■ Stated exercise 1
Answer the following questions using the passage on adhesive members and layers.
(a) What is the more preferable strain range for the adhesive auxiliary member 23?
(b) What type of adhesive is given as an example for the first adhesive?
(c) Which kind of hot-melt adhesive is used in this embodiment?
■ Stated exercise 2
Reproduce the stretch of the passage on adhesive members and layers from "The first adhesive layer 24 is" through "third adhesive as the first adhesive.".
■ Stated exercise 3
Write what follows the final sentence of the passage on adhesive members and layers.

Begin Document segment

Furthermore, it is preferable that the strain of the adhesive auxiliary member 23 is set to a value greater than the strain of the base member 22. The adhesive auxiliary member 23 is a member whose strain is within a predetermined range. The predetermined range is preferably 25-75%, and more preferably 40-60%. Note that strain is the ratio of the deformation amount ΔL to the original (pre-deformation) length L (strain = ΔL/L).

The first adhesive layer 24 is a layer formed with the first adhesive. Preferably, the first adhesive is an adhesive that does not contain organic solvents. For example, a hot-melt adhesive can be used as the first adhesive. A hot-melt adhesive is an adhesive that adheres by melting with heat, and as the material, a thermoplastic synthetic resin such as ethylene vinyl acetate (EVA) is used. In this embodiment, a moisture-curing hot-melt adhesive is used as the hot-melt adhesive. The second adhesive layer 25 is a layer formed similarly to the first adhesive layer 24 and is formed with the same second adhesive as the first adhesive. The third adhesive layer 26 is a layer formed similarly to the first adhesive layer 24 and is formed with the same third adhesive as the first adhesive.

End Document segment
Begin Data shown

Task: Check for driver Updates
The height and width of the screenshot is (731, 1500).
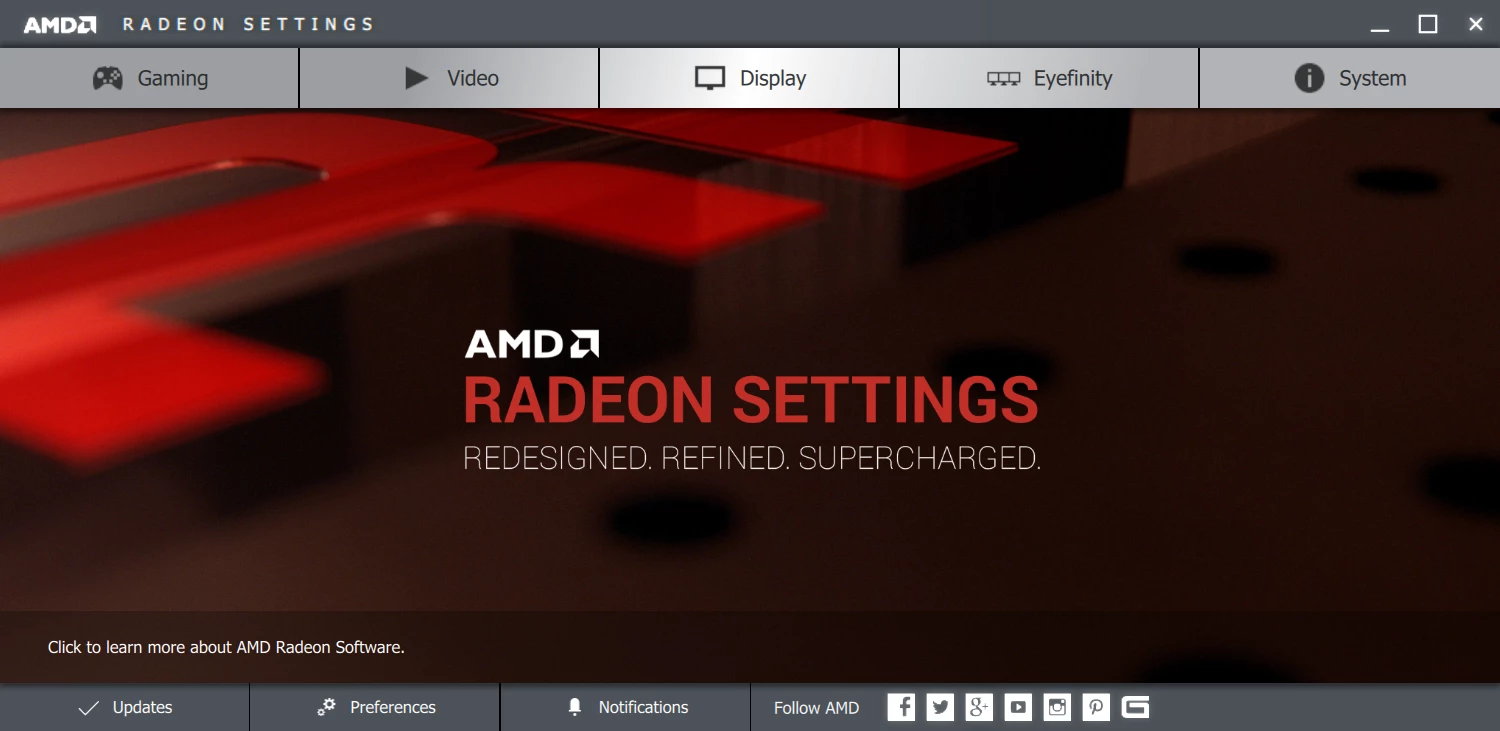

End Data shown

■ Final answer 1
(a) 40-60%
(b) A hot-melt adhesive
(c) A moisture-curing hot-melt adhesive

■ Final answer 2
The first adhesive layer 24 is a layer formed with the first adhesive. Preferably, the first adhesive is an adhesive that does not contain organic solvents. For example, a hot-melt adhesive can be used as the first adhesive. A hot-melt adhesive is an adhesive that adheres by melting with heat, and as the material, a thermoplastic synthetic resin such as ethylene vinyl acetate (EVA) is used. In this embodiment, a moisture-curing hot-melt adhesive is used as the hot-melt adhesive. The second adhesive layer 25 is a layer formed similarly to the first adhesive layer 24 and is formed with the same second adhesive as the first adhesive. The third adhesive layer 26 is a layer formed similarly to the first adhesive layer 24 and is formed with the same third adhesive as the first adhesive.

■ Final answer 3
The moisture-curing hot-melt adhesive is a urethane-based moisture-curing hot-melt adhesive, mainly composed of a urethane prepolymer. The moisture-curing hot-melt adhesive is obtained by the reaction of a polyester polyol with an isocyanate compound and has isocyanate groups (NCOs) at its terminals. Particularly preferred are those with a terminal NCO content of 1-3%. Examples of polyester polyols include those obtained by polycondensation of aliphatic carboxylic acids such as malonic acid, succinic acid, and adipic acid, or aromatic carboxylic acids such as phthalic acid, with aliphatic glycols such as ethylene glycol, diethylene glycol, and propylene glycol. The polyester polyol is preferably made of a dicarboxylic acid with 6 or more carbon atoms (e.g., adipic acid, sebacic acid), and more preferably contains 80% or more by weight of crystalline ester polyol with a melting point of 45°C or higher as the polyol component. The glycol constituting the polyester polyol can be an alcohol with 4 or more carbon atoms (e.g., 1,4-butanediol, 1,6-hexanediol). Furthermore, aromatic isocyanates are preferred as the isocyanate compound, and diphenylmethane diisocyanate (MDI) is particularly preferred. The moisture-curing hot-melt adhesive may also contain additives such as tackifiers, waxes, nucleating agents, and antioxidants, as needed. Moreover, the moisture-curing hot-melt adhesive is not limited to urethane-based adhesives; polyester-based or acrylic-based adhesives may also be used.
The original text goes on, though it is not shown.